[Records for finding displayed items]

===

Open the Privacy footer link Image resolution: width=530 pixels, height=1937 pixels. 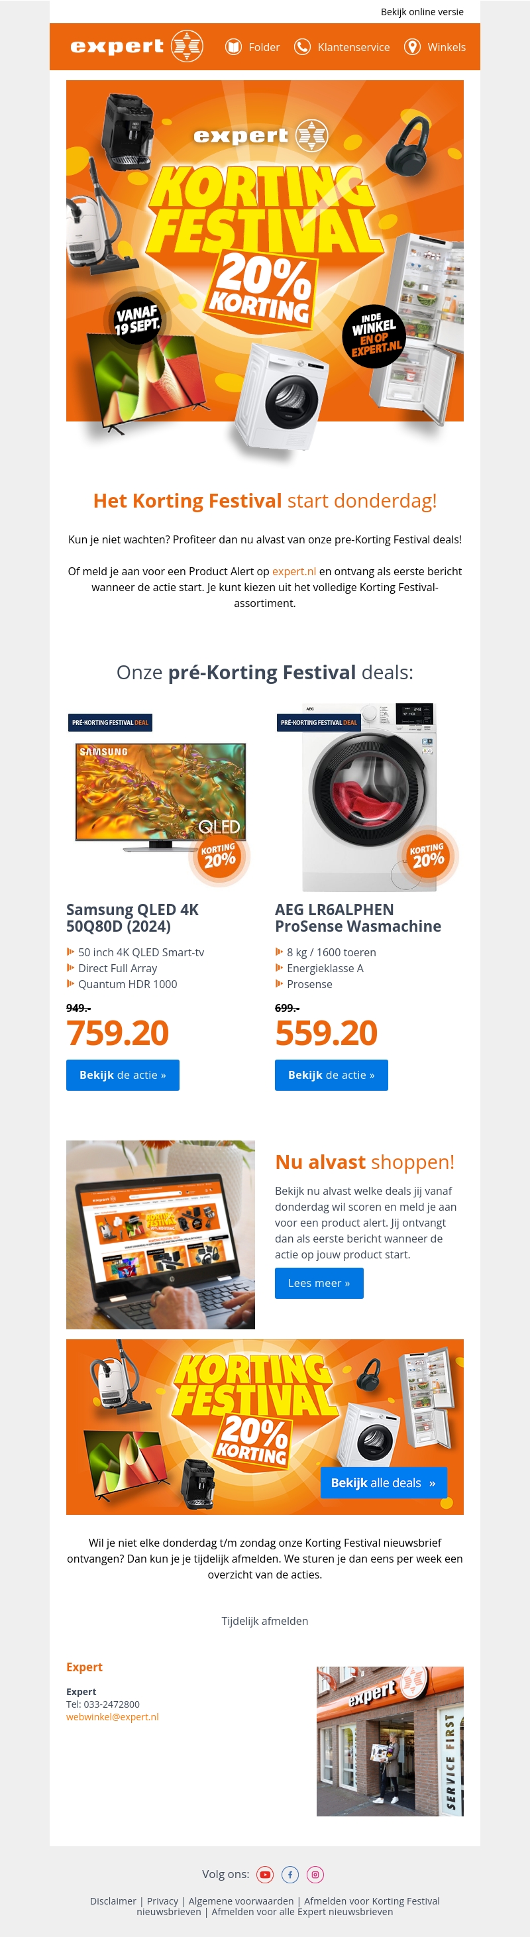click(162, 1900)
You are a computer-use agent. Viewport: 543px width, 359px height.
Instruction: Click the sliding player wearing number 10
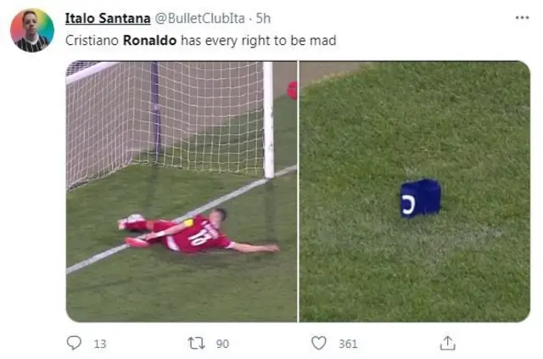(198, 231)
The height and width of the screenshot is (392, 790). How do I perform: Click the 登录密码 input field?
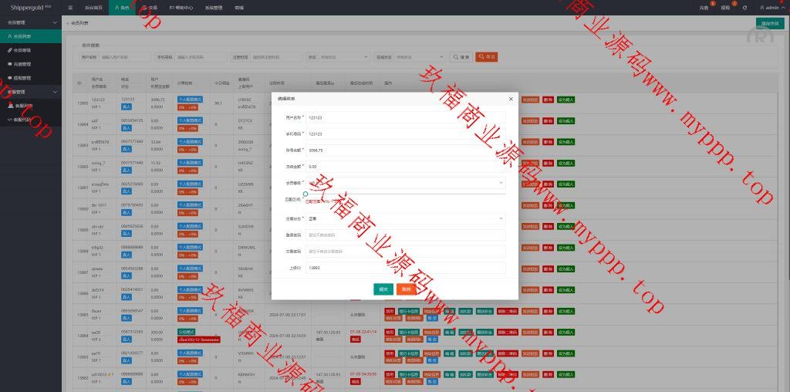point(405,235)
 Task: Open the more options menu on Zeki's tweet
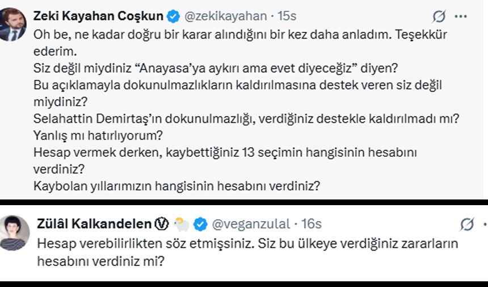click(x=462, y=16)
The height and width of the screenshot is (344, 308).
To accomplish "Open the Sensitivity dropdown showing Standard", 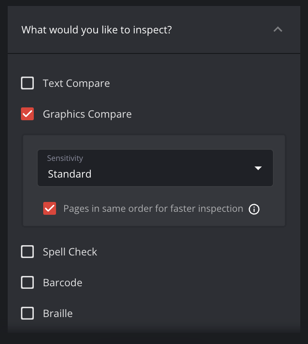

===

__TASK__
Rewrite everything from the line containing "You are a computer-use" down to the end of the records, replacing "sliding" with "diving" and changing nothing else. Leave the pictures out.

__FULL RESPONSE__
You are a computer-use agent. Viewport: 543px width, 359px height.
Instruction: Click the diving player wearing number 10
(198, 231)
The height and width of the screenshot is (392, 790). How do I perform: Click the 登录密码 input field?
point(405,235)
 Task: Open the more options menu on Zeki's tweet
click(x=462, y=16)
The height and width of the screenshot is (344, 308).
To accomplish "Open the Sensitivity dropdown showing Standard", 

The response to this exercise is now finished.